Friday, November 1, 2013

Nick's House of Horrorthon

Post-holiday depression. While suicide rates skyrocket during Christmas/New Year's, to me no part of the year is as down as the days immediately following Exhumed Films 24 Hour Horrorthon. Knowing you have to wait a whole twelve months until the best/most intense weekend of your calendar year can only be assuaged in one of two ways: self-induced coma, or programming your own fanciful lineup. Why let jocks monopolize fantasy scenarios? Without another sentence of preamble (excluding this one of course), I present, my curated 24-Hour Horrorthon:


Martin (1976)

We start things off mainstreamly (for this crowd anyway) with George Romero's psychological vampire drama. John Amplas plays a young (or unknowably ancient?) man who has a propensity for slitting wrists with razors and feasting on the blood of bored suburban Pittsburgh housewives. Cousin Cuda tries to guilt the vampire out of him. Romero himself and makeup legend Tom Savini appear as priests in my favorite non-Dead Romero film.

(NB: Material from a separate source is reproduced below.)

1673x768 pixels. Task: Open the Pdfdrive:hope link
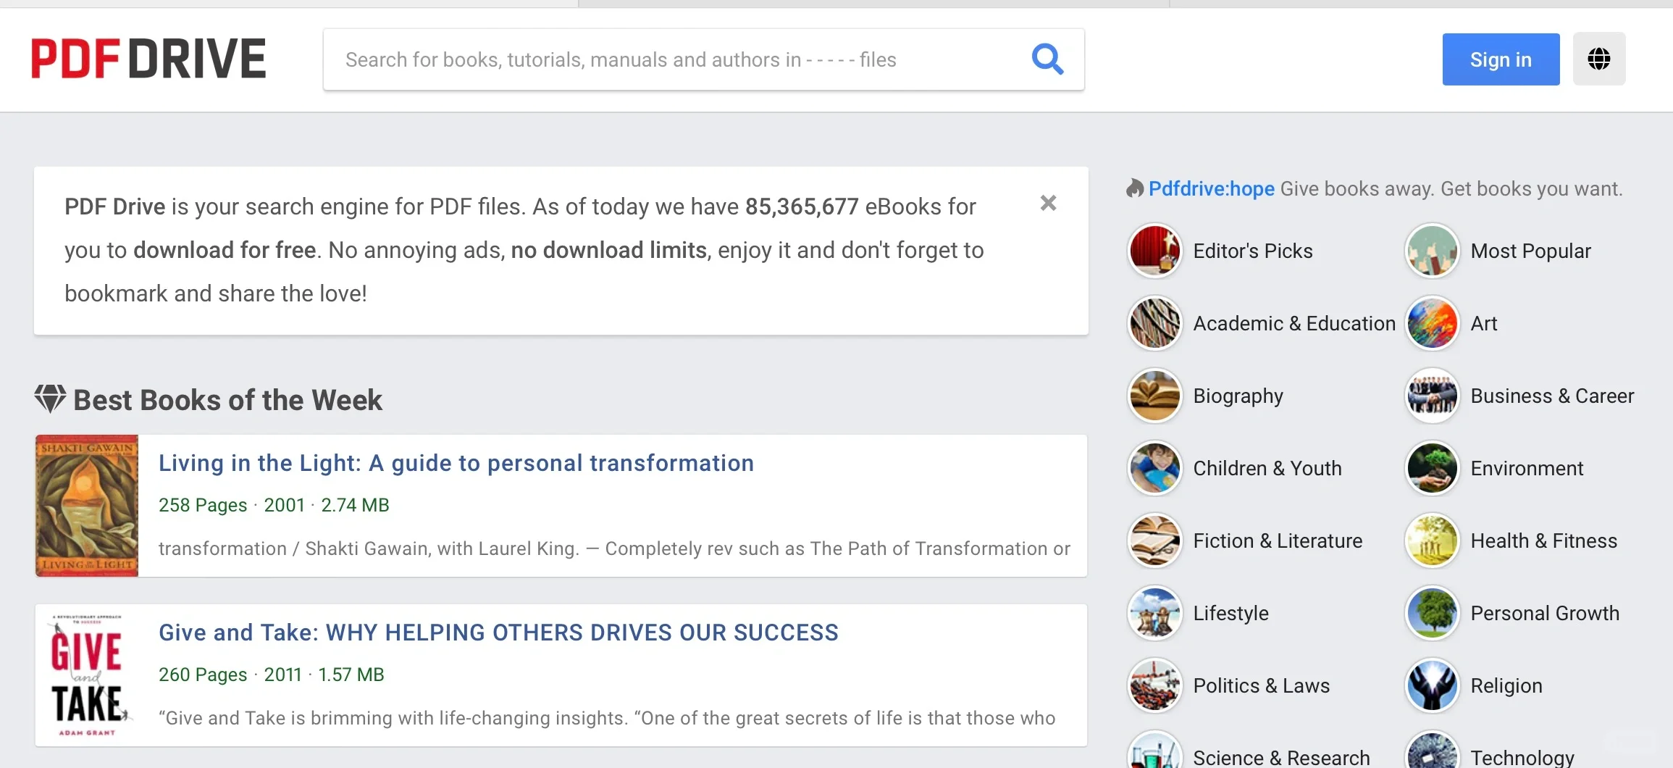click(1211, 188)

Slaughterhouse Rock (1988)

A guy dreams about the people who died in Alcatraz, visits it and his brother gets possessed by a demon and then people die. Whatever. The real attraction here is Toni Basil in a starring role and Devo's soundtrack, which makes it worth it (to me) to see on a big screen with an audience. Like I said, it's fantasy. Let me have my fun.


Frankenstein and the Monster From Hell (1973)

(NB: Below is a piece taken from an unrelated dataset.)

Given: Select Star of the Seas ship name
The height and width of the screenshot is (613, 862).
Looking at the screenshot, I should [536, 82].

They've never shown a Hammer film at a horrothon and have had far too little Cushing, and this would be a nice remedy. The last of the British studio's Frankenstein cycle, the mad doctor becomes the head of a sanitarium so that he can carry on his experiments on the inmates, left to his own devious devices. Aside from another usually great Cushing performance this one has a genuinely creepy exhumation scene, a ton of extras wandering around as Victorian-era mental patients, the Bond series' original M, Bernard Lee, and the beautiful Madeline Smith. Bonus points for a pre-Vader Dave Prowse under that gonzo monster makeup, but then again, I'm guessing that wouldn't mean much to the Exhumed crowd.

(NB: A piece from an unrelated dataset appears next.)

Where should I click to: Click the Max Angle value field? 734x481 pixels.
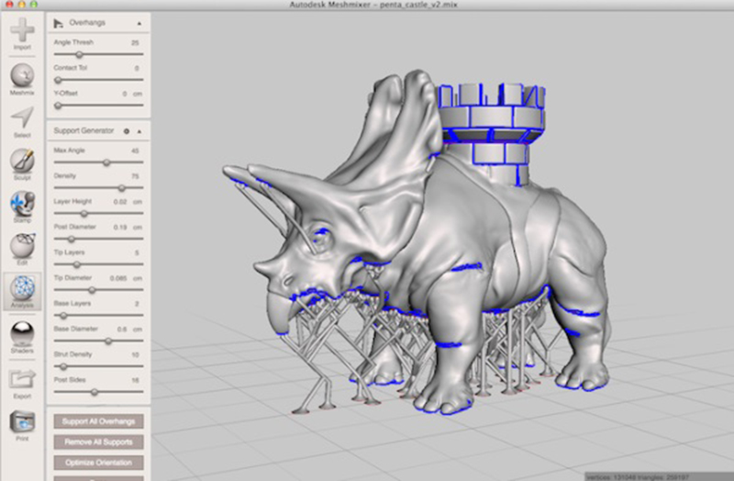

The World's Greatest Sinner (1962)

A few films in, now things can start to get weird, courtesy of Renaissance Man Timothy Carey, with his directorial debut about an insurance salesman who decides to get into the politics/religion racket, specifically by declaring himself God. According to him, humans are have unlimited potential and the capacity for immortality.

He runs on this political platform (for some reason God needs to be president?), sports a cutout goatee and puts on rock shows to spread his message, but how do the Real God and Devil feel about this affront? Also, Frank Zappa scores his first film!